**Entries provided**

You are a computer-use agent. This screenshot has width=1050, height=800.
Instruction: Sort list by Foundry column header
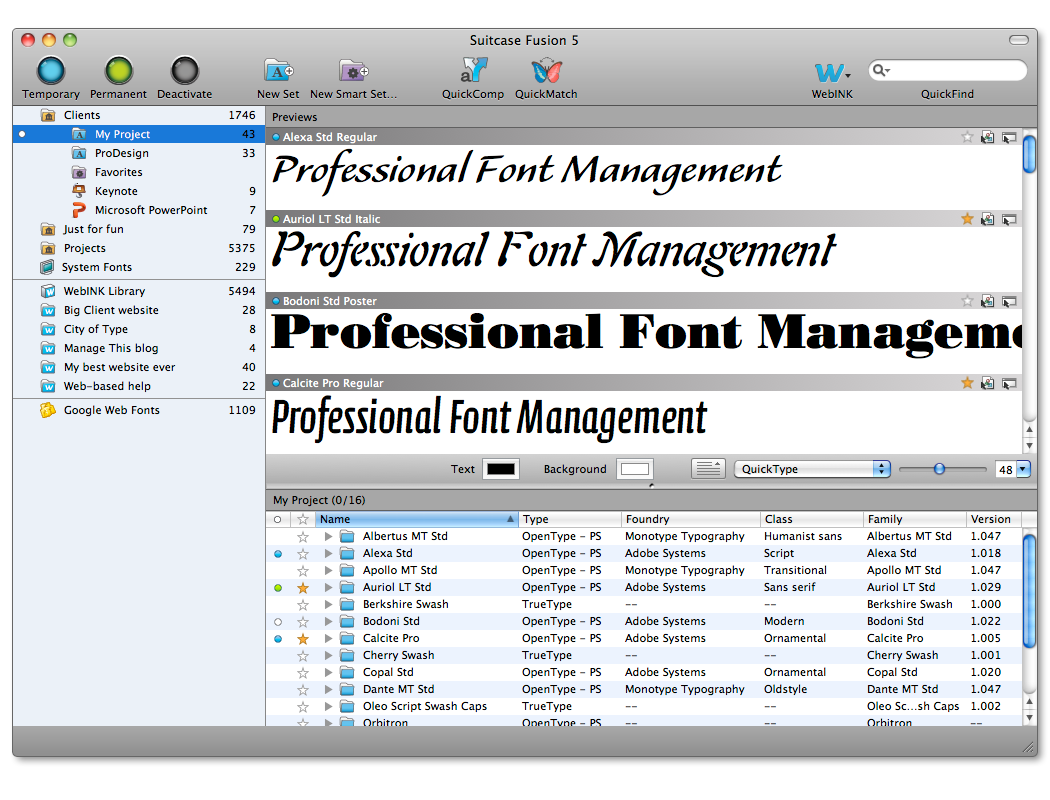click(688, 519)
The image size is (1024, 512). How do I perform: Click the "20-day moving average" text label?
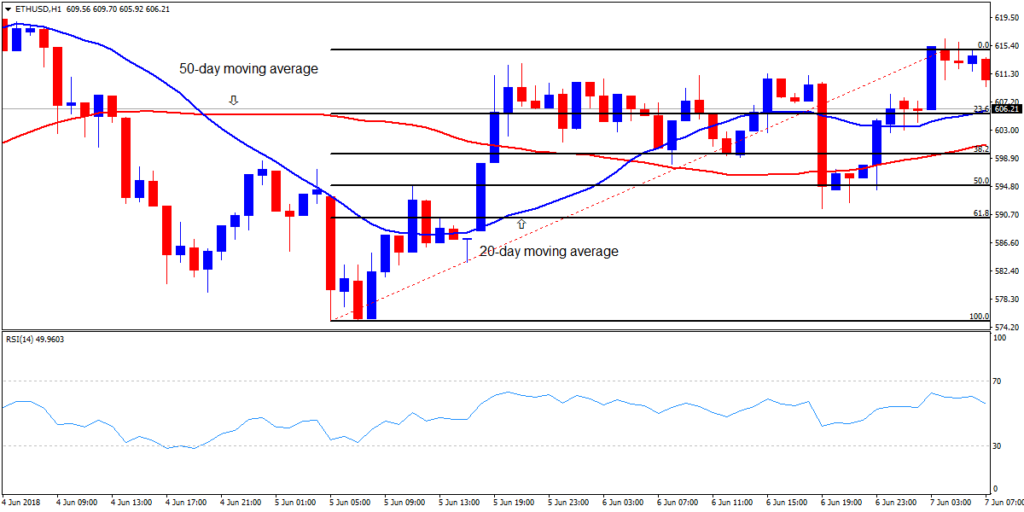[549, 252]
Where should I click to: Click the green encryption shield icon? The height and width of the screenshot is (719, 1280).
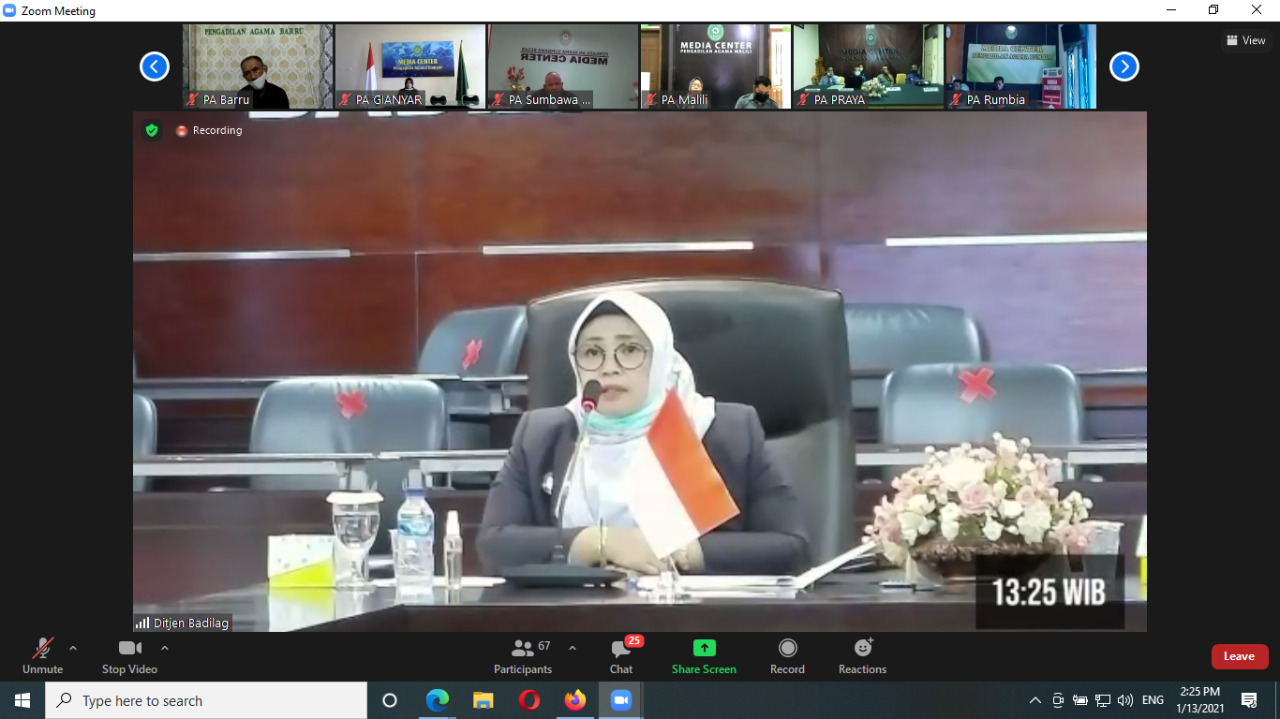pyautogui.click(x=152, y=130)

**Task directions**
Copy nothing but the lines above from the one with "Instruction: Sort list" through the end of the material, word for word, and drop the pictures.

**Task output**
Instruction: Sort list by Foundry column header
click(688, 519)
The image size is (1024, 512). How do I perform: Click the "20-day moving average" text label?
[549, 252]
Where should I click to: Click the green encryption shield icon? The height and width of the screenshot is (719, 1280).
pyautogui.click(x=152, y=130)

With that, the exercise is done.